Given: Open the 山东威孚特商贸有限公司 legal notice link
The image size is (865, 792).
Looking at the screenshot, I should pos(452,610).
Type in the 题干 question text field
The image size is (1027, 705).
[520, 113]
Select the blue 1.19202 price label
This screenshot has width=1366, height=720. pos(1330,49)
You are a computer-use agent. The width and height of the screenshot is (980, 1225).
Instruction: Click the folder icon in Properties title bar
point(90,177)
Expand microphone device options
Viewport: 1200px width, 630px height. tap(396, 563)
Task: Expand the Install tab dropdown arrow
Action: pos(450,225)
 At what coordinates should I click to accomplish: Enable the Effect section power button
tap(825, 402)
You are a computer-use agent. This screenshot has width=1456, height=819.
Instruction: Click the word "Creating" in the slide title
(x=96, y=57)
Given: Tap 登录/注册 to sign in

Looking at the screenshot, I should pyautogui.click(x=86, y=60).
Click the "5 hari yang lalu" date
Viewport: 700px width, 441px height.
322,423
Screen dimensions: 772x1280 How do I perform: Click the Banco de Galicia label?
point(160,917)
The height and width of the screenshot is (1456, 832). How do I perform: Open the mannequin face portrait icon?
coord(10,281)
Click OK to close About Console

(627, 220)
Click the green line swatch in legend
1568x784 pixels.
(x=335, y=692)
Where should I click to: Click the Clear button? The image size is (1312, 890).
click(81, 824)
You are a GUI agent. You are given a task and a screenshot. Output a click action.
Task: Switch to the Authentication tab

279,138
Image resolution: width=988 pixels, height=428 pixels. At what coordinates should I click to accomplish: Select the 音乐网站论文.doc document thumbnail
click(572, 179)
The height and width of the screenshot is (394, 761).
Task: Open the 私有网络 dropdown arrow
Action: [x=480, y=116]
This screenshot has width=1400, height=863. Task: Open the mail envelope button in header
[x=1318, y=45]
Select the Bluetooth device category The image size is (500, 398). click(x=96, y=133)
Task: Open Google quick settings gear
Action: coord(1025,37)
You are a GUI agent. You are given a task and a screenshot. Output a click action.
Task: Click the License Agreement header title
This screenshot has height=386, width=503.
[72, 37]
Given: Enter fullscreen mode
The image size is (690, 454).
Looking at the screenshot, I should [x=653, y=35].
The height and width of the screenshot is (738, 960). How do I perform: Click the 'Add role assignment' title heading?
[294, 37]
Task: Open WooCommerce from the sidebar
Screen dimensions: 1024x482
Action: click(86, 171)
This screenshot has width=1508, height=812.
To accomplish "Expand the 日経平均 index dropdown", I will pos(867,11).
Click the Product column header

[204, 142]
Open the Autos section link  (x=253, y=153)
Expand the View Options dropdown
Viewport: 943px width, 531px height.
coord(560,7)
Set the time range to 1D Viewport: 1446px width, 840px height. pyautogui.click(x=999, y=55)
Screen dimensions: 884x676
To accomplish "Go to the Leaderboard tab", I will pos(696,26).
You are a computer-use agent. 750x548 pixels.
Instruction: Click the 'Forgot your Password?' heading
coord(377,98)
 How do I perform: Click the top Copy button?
# # # #
What you are asked to do
Look through the data and show every line containing "agent".

Response to this task
You are a computer-use agent. The width and height of the screenshot is (980, 1225).
You are a computer-use agent. This screenshot has width=1456, height=819.
You are a GUI agent. You are given a task and a screenshot. Output a click action.
You are a GUI agent. You are given a task and a screenshot. Output a click action.
You are a computer-use agent. 750x548 pixels.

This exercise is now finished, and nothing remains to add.